## [Task directions]
If a line includes "computer", copy it out of the entries.

## [Data]

--- START ---

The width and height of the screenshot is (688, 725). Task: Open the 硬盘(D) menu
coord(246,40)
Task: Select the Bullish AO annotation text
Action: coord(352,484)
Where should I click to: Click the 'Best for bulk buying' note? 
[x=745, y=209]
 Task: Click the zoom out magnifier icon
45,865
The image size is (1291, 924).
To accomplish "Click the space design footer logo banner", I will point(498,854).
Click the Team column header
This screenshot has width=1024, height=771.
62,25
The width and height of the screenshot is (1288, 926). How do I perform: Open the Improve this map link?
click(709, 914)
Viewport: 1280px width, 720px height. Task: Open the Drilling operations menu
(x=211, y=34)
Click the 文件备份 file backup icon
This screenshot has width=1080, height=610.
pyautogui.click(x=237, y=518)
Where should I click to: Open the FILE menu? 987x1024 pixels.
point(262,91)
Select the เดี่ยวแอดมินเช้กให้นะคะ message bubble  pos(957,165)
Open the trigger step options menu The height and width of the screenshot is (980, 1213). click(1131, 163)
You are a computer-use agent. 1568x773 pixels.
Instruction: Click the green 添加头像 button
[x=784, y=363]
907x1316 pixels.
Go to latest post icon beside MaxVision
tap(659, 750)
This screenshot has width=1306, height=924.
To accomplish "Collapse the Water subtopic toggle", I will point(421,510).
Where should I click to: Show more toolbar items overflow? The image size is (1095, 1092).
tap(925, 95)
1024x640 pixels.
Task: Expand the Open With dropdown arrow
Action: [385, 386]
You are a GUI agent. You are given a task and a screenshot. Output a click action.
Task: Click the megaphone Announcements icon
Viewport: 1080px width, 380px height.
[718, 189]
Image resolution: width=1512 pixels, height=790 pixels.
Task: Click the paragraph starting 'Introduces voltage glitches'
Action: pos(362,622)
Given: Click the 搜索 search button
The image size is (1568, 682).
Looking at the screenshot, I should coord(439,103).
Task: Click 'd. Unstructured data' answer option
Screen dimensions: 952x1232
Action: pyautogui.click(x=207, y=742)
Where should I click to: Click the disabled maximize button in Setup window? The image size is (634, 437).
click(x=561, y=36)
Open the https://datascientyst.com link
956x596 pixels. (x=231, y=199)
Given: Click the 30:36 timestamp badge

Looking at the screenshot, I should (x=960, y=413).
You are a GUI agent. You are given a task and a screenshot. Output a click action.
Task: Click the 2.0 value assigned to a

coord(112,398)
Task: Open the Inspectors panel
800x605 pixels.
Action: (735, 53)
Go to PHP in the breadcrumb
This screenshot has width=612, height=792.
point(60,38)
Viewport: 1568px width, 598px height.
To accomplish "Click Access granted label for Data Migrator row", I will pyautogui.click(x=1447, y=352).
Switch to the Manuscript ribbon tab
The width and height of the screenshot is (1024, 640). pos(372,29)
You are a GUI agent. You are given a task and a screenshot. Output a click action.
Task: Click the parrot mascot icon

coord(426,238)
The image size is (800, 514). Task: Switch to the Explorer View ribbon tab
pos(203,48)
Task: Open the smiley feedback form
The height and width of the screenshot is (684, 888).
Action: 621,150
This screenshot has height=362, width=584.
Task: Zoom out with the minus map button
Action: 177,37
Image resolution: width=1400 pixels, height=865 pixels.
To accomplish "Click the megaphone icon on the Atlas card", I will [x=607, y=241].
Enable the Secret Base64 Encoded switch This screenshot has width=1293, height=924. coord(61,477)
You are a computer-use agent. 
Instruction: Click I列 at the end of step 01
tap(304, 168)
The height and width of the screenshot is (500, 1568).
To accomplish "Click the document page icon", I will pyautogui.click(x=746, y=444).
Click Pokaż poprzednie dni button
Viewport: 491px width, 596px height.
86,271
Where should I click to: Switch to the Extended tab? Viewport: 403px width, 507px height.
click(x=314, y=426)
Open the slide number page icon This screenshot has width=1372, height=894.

--- END ---

## [Finished task]
You are a computer-use agent. 1568x773 pixels.
You are a computer-use agent. 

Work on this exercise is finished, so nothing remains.